Além desse navegar à vista, de que falava há pouco, não é menos verdade que quando existe planeamento nem sempre isso se traduz em realizações concretas. Veja-se, no caso do Baixo Alentejo, as infraestruturas e as redes de transporte.

Andamos há mais de dez anos a falar da ferrovia, do IP 8, que ora avança, ora recua, Beja e Portalegre não têm acesso à autoestra- da. Bom, tudo isso vai criando anticorpos e desilusão nas pessoas. São décadas a falar dos mesmos problemas, sem que sejam resolvidos.

Talvez devido à pouca representação parlamentar.

Um dos compromissos que trouxe para esta campanha eleitoral, e que com a nova realidade política será mais difícil de executar, prende-se com essa questão. Não é possível termos um sistema eleitoral como o que temos. Não é possível. Olhe, o distrito de Beja está a cerca de 800 eleitores de perder o terceiro deputado, sendo que Portalegre só já elege dois deputados. Que voz é que temos? Temos de encontrar soluções para isto: ou alteramos o círculo eleitoral de Beja, passando a integrar os municípios do Alentejo Litoral, também para valorizar aqueles concelhos que não se sentem representados; ou avançamos com uma reforma eleitoral semelhante à dos Açores, onde há uma representatividade mínima e um círculo de compensação. Temos que caminhar para isso, sob pena deste sistema colapsar e de fazer colapsar a própria democracia. É uma das questões que quero colocar nesta conjuntura.

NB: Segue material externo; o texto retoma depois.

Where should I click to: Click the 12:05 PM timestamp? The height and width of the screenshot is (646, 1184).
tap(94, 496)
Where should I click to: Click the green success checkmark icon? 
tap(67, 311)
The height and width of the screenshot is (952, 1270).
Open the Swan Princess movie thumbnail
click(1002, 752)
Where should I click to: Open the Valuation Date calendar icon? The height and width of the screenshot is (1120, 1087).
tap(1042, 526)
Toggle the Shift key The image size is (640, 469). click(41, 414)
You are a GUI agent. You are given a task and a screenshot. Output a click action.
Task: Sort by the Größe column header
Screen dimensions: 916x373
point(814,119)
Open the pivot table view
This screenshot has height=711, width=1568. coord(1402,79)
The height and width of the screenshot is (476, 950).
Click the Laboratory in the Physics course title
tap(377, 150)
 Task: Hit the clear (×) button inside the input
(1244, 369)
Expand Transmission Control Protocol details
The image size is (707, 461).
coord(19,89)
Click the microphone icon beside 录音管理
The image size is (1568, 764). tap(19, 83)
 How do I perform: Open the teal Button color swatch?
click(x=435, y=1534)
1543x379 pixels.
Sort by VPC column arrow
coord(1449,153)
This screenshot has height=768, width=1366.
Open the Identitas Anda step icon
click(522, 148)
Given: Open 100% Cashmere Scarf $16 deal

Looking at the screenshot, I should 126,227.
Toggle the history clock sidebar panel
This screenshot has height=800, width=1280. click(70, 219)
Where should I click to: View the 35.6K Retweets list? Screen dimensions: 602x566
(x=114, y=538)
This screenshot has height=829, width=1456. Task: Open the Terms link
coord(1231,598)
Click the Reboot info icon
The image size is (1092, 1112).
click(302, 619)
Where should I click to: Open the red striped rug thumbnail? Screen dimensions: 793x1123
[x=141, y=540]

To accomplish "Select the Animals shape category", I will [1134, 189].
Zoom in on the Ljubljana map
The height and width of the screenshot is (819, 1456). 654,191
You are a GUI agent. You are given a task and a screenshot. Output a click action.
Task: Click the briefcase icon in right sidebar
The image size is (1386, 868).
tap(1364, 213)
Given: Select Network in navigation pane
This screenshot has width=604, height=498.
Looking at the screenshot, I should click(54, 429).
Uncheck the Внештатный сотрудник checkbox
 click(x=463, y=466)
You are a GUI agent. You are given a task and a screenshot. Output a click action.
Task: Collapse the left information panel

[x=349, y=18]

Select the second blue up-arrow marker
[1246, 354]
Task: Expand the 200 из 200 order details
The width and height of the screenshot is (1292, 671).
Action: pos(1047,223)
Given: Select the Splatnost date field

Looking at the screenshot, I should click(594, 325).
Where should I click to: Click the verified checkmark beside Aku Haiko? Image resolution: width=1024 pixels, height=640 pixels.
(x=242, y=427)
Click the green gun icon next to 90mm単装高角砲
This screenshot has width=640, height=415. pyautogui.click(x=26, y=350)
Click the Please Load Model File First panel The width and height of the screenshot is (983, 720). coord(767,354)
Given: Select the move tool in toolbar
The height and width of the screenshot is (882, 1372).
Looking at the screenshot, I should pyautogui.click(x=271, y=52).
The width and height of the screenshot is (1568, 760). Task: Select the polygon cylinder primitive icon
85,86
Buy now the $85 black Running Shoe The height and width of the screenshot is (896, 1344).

Qual o impacto destas legislativas nas próximas eleições autárquicas?

São eleições totalmente diferentes, pois nas autárquicas vota-se mais nos candidatos em concreto, no conhecimento pessoal, nas ligações do dia a dia…

… mas houve sinais vermelhos que se acenderam.

Disso não tenho dúvidas. Um dos sinais preocupantes é muita gente jovem ter optado por votar na direita e na extrema-direita e nalguns concelhos isso é muito preocupante. Essa leitura tem de se fazer. Também é importante que os autarcas saibam ler os sinais. As pessoas votaram desta forma por questões que se prendem com insegurança, falta de acesso à saúde, e outras, muitas delas da competência do Governo, não dos municípios, mas isso pode refletir-se nas opções autárquicas. Cabe também aos autarcas darem esperança às populações, apresentarem propostas mesmo em áreas que não são da sua competência direta. Caso contrário temo que esse voto de protesto possa contaminar as autárquicas.

De que forma?

Olhe, numa localidade onde há pouco, ou nenhum, patrulhamento por parte da GNR, a população pode acabar por responsabilizar a Câmara, talvez até pela falta de meios das forças de segurança, ainda que essa seja uma competência do Estado central.